Quelque 263 personnes, dont 92 mineurs, ont été interpellées depuis le 28 juin dans le cadre des enquêtes sur des départs d'incendies, a annoncé le gouvernement mercredi. Cette date marque le « début de la saison » des feux de végétation en France. Les deux tiers de ces interpellations concernent des incendies volontaires, donc criminels, tandis qu'un tiers est lié à des départs de feu non volontaires, a précisé une source au sein de l'exécutif.
Des peines sévères pour les incendiaires
Les incendies volontaires sont passibles de quinze ans de prison. Les forces de sécurité sont pleinement mobilisées pour identifier les auteurs, a assuré le Premier ministre Sébastien Lecornu. « Ils seront retrouvés, interpellés et répondront de leurs actes devant la justice », a-t-il déclaré lundi. Lecornu avait alors avancé le chiffre de 162 interpellations entre le 6 et le 27 juillet.
Un bilan alarmant : 116 085 hectares brûlés
Au 27 juillet, le Premier ministre a également dressé un bilan provisoire : 116 085 hectares brûlés et 13 566 départs de feu depuis le début de l'année. « Nous avons déjà dépassé l'année record de 2022 (72 000 hectares brûlés) », a-t-il expliqué. La seule cause naturelle en métropole, la foudre, n'explique qu'un feu sur dix, a rappelé Alain Manavon de l'Office national des forêts. « 30 à 40 % des feux d'origine humaine sont intentionnels », a-t-il ajouté.

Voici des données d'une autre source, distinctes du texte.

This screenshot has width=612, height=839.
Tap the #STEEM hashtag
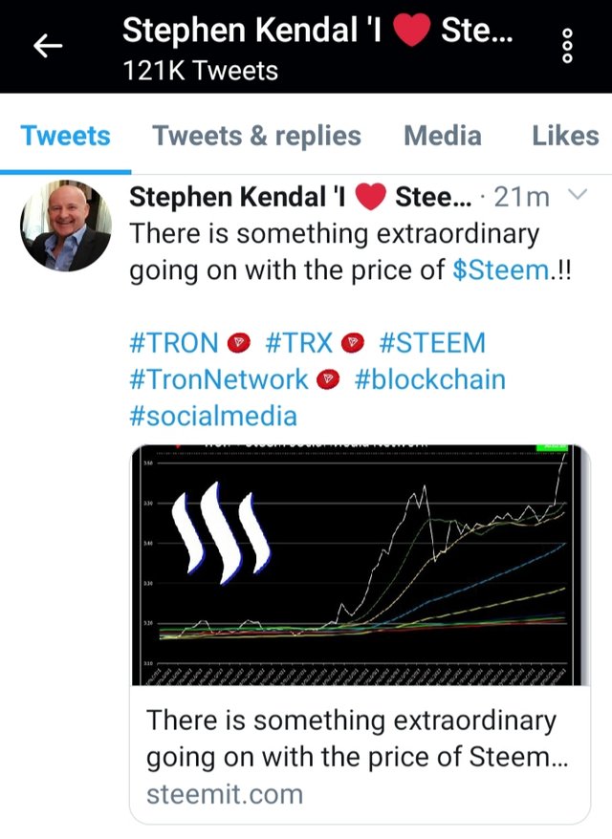click(x=432, y=343)
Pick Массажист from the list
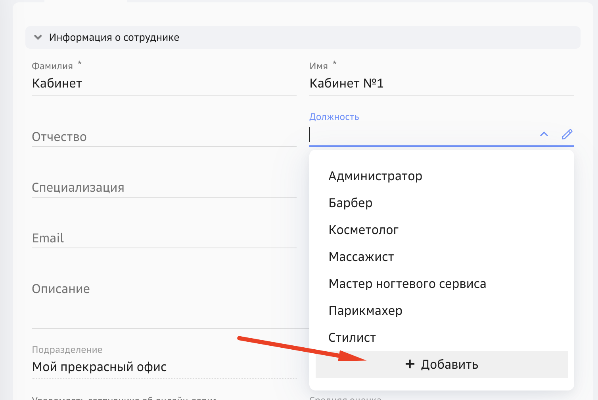The image size is (598, 400). click(x=361, y=257)
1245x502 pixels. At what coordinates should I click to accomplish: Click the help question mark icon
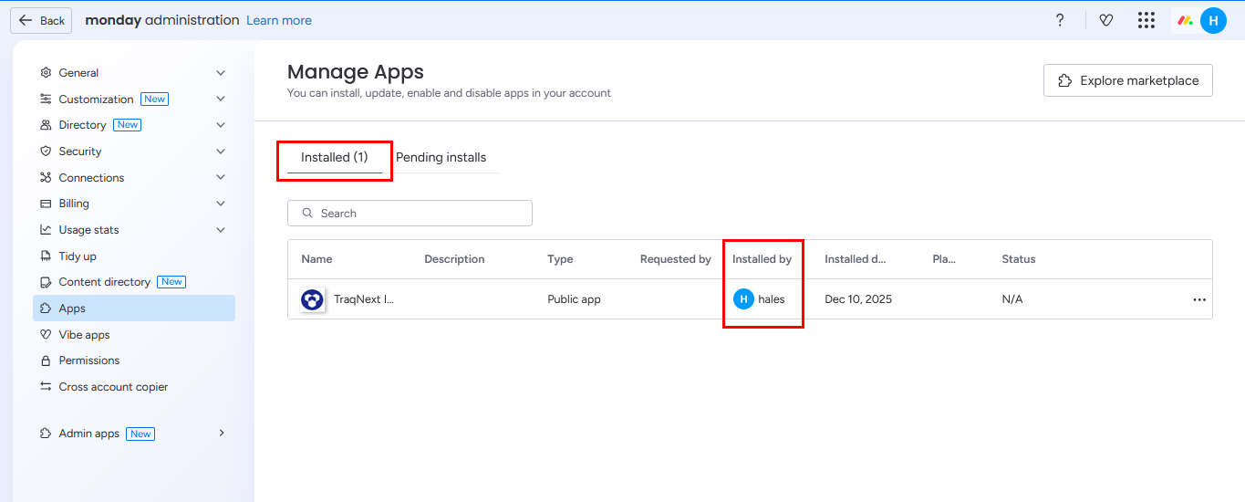coord(1060,20)
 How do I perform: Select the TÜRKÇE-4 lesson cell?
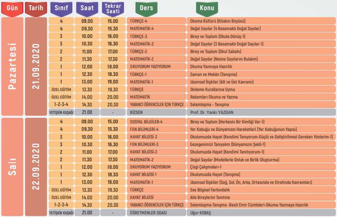point(156,21)
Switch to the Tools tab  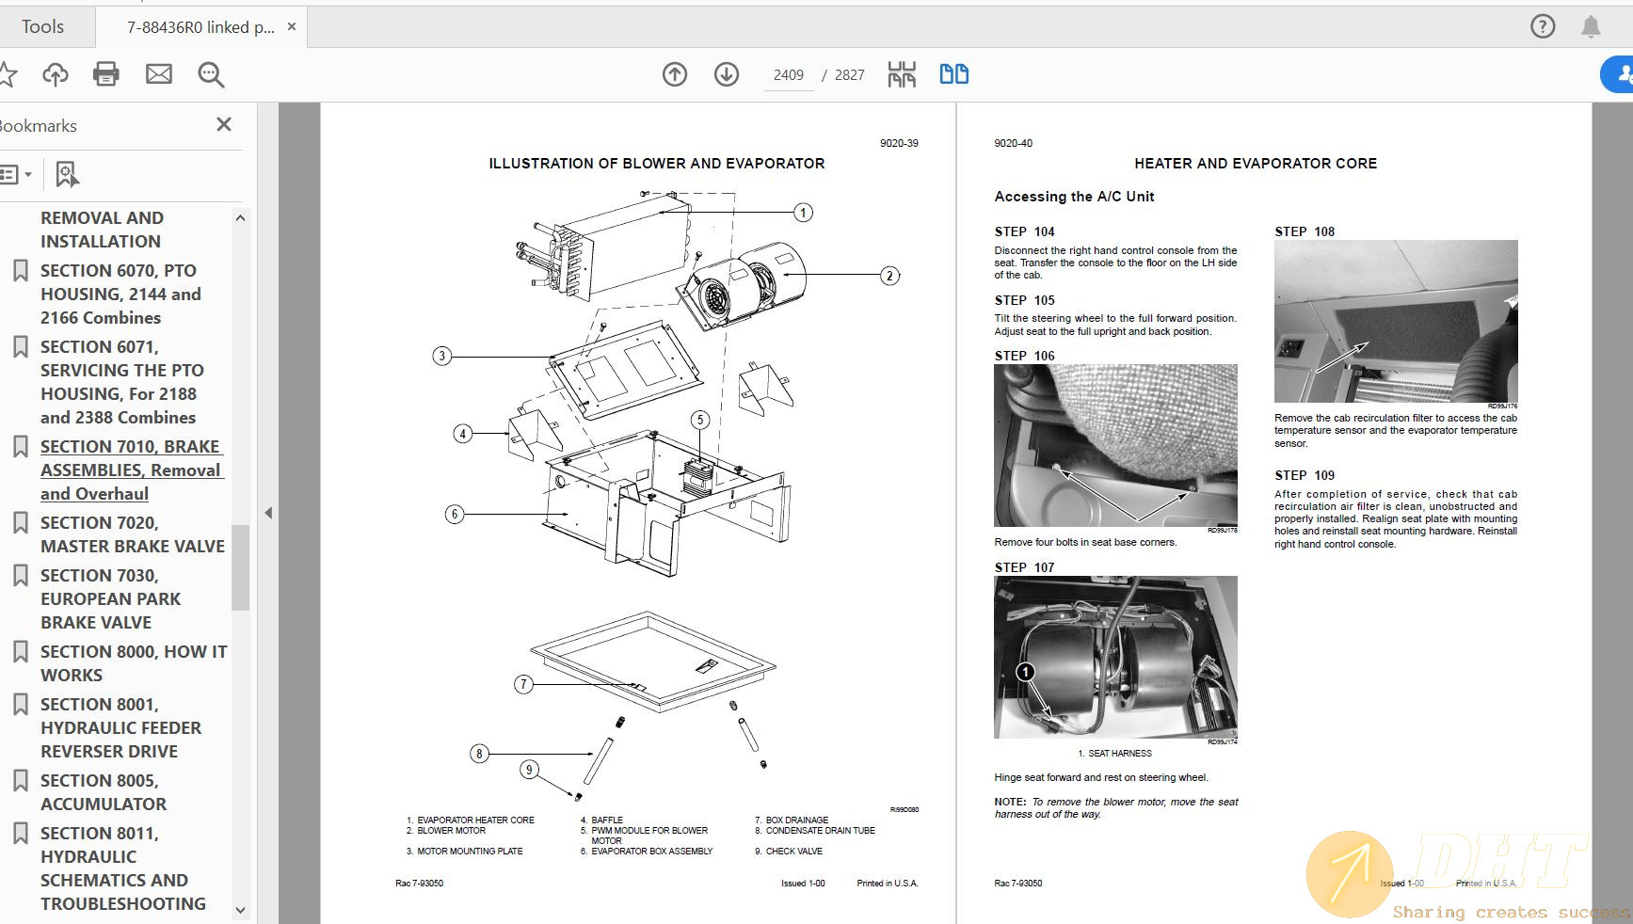pyautogui.click(x=43, y=26)
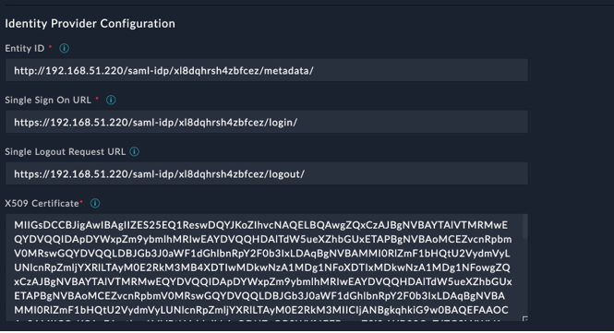Click certificate line beginning with xCzAJBgNVBAYTAlVT
The height and width of the screenshot is (333, 614).
pos(263,281)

Une mobilisation renforcée des forces de l'ordre
Face à cette recrudescence, les enquêtes se multiplient. Les interpellations, qui concernent aussi bien des majeurs que des mineurs, visent à dissuader les pyromanes. « L'ordre de grandeur est constant », a souligné la source gouvernementale, rappelant que la lutte contre les incendies criminels reste une priorité. Les autorités appellent à la vigilance et rappellent que tout départ de feu suspect doit être signalé.